Messa di ringraziamento di fine anno, Scuola di Preghiera 2014
LETTURE: Vangelo, Prima lettura e Seconda lettura
Alleluia, alleluia.
Avete ricevuto lo Spirito che rende figli adottivi,
per mezzo del quale gridiamo: «Abbà! Padre!».
Alleluia.
Dal Vangelo secondo Matteo (Mt 6,7-15)
In quel tempo, Gesù disse ai suoi discepoli:
«Pregando, non sprecate parole come i pagani: essi credono di venire ascoltati a forza di parole.

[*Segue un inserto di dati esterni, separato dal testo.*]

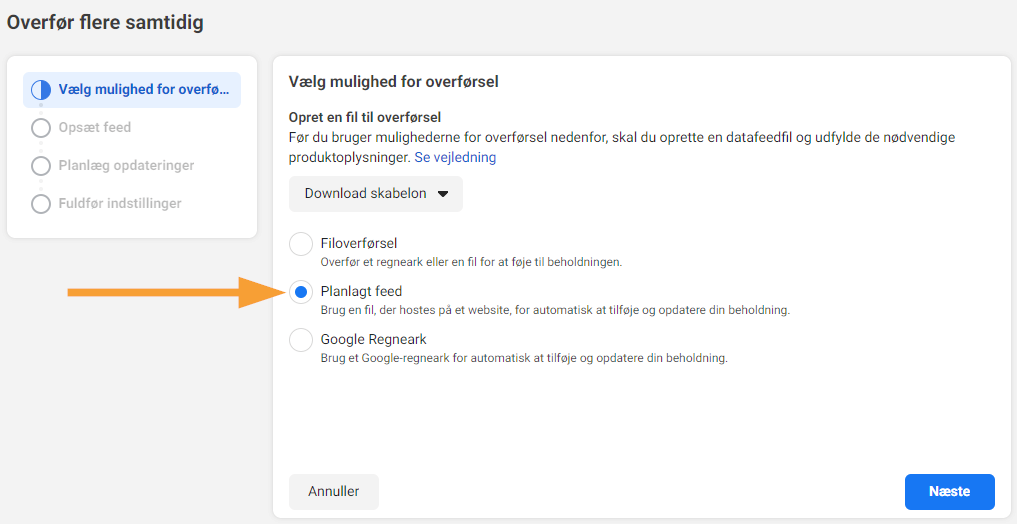
Task: Click the half-filled progress icon for current step
Action: click(x=41, y=90)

Non siate dunque come loro, perché il Padre vostro sa di quali cose avete bisogno prima ancora che gliele chiediate.
Voi dunque pregate così:
Padre nostro che sei nei cieli,
sia santificato il tuo nome,
venga il tuo regno,
sia fatta la tua volontà,
come in cielo così in terra.
Dacci oggi il nostro pane quotidiano,
e rimetti a noi i nostri debiti
come anche noi li rimettiamo ai nostri debitori,
e non abbandonarci alla tentazione,
ma liberaci dal male.
Se voi infatti perdonerete agli altri le loro colpe, il Padre vostro che è nei cieli perdonerà anche a voi; ma se voi non perdonerete agli altri, neppure il Padre vostro perdonerà le vostre colpe».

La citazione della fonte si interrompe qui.